You Can Bet Legalized Gambling Will Mean More Video Review, $50 M Athletes
It’s been a big week for gambling. The expansion Vegas Golden Knights— home team of the LV sports books— continued hitting blackjack on their way to the Stanley Cup Final.
And, in a U.S. Supreme Court ruling, the ban on sports wagering outside Nevada was struck down. Now states can allow legal spots betting at licensed outlets. (How much online betting will follow is still up for debate). It’s a 1-2 punch with the anticipated legalization of marijuana that bankrupt governments hope will replenish their coffers.
There’s considerable excitement in the gambling community and plenty of questions how this will affect the North American pro sports leagues upon which they rely. Much of the speculation centres on how the leagues— now freed from their puritan stance on the billions in illegal U.S. gambling that has always existed— can monetize the tsunami of cash expected to roll in.
A brief glance at Britain shows how seamless the marriage between gambling and pro sports has become. Teams in the Premiership prominently feature their sponsors in the gambling industry on their jerseys. Sideline and end-zone bet-shop advertising are ubiquitous. The TV networks’ broadcasts of the games are dominated by the gambling message.
NBA and NHL teams have already added discreet advertising to their jerseys from conventional sponsors. So we can expect to see ads for casinos—and the money they bring— added to the home uniforms soon. This additional ad revenue means we are not far from a $50 million athlete in the NBA or MLB or NFL.
One of the great concerns remains how such a close union between the games and the gambling will be monitored. Even with illegal gambling there have been a number of scandals concerning gamblers controlling referees or players. With so much more money to be made the potential for mischief seems great. Even today, suspicious referee calls and player behaviour draws considerable controversy when it affects the line or the totals.
Most now feel that it will be easier to regulate such risk if it is in the open. Anyone contemplating shaving points might think twice if it’s now a subject for halftime shows or play-by-play announcers.
One by-product of the gambling will likely be a greater reliance on technology to officiate the sports. With so much scrutiny on the human element— and its vulnerability to gamblers— how long till MLB adopts the virtual strike zone for balls and strikes? Till the NHL puts chips into pucks to help call goals and offsides?
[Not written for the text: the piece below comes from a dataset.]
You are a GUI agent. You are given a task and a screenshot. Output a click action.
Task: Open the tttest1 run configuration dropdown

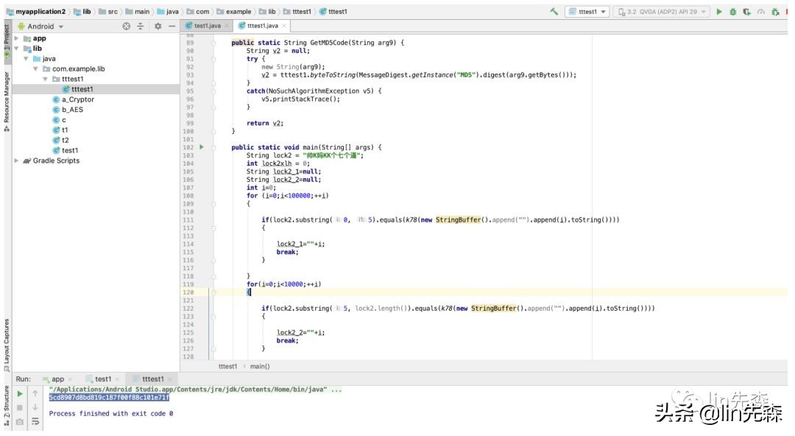tap(587, 12)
Till the NFL creates a football that says when it’s been carried over the goal line or kicked between the goal posts? Or the NBA synchs the 24-second clock to the ball or the basket rims? Better to curse a machine than wonder about the fallibility of a human tasked with making calls that shift millions— maybe billions— in bets.
Finally there is the possible impact of this gambling on Canada’s betting schemes. If American sources across the border can suddenly offer better odds and payoffs to Canadians, how will that affect the sports gambling revenues for cash-strapped provinces? The rule of unintended consequences lurks.
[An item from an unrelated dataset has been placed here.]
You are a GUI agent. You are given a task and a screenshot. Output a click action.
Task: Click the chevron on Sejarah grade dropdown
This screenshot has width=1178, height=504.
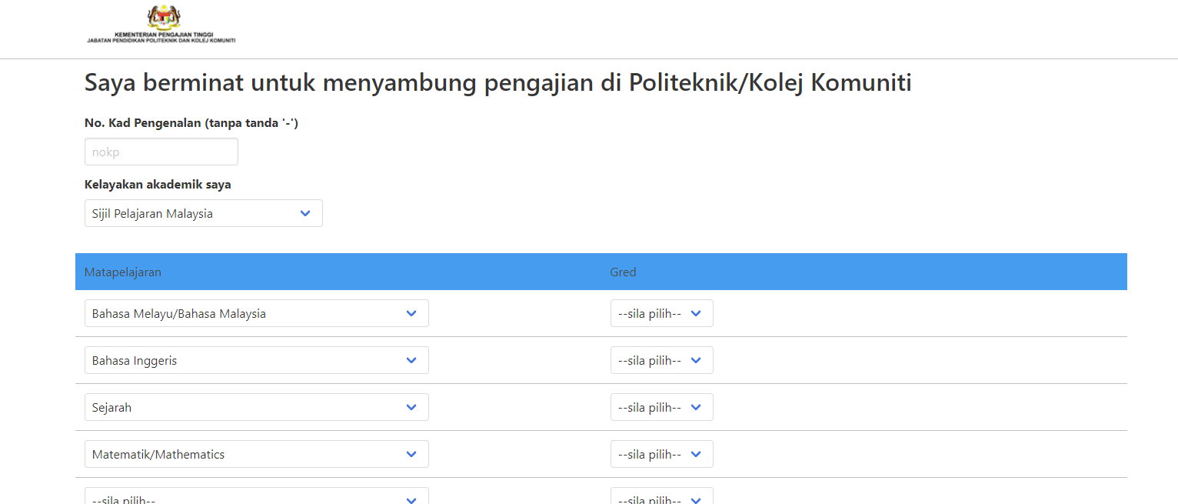(x=697, y=407)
It’s been interesting to see the sniping and resentment of some CFL players over the signing of quarterback Johnny Manziel by the Hamilton Tiger Cats. Put aside that the over/ under for the former Heisman Trophy winner returning to Texas is likely Week 3 of the CFL season.
Why would CFL players not want him to bring value to a league that— let’s be honest— lacks star power?
If Manziel is sincere about giving three-down football an honest go he could do for the CFL what Doug Flutie did for the league. His success can legitimize their own success. For a few it might catapult them into the NFL. That means more money and attention. How’s that a bad thing?
And if he does the Vince Ferragamo thing and simply slinks away, what was lost? Rien.
While American commentators spout off about why Johnny Football is a natural for the CFL, three-down football is a unique beast. Jus because Manziel is mobile means little in a league where a sideline pattern can be a 30-yard throw. The route tree is challenging and different. The pace is accelerated.
Playing in adverse weather is another wild card. Flutie had his issues with early Canadian winters till he figured it out.
So let’s see what Manziel has. But giving him the freshman hazing is rube stuff.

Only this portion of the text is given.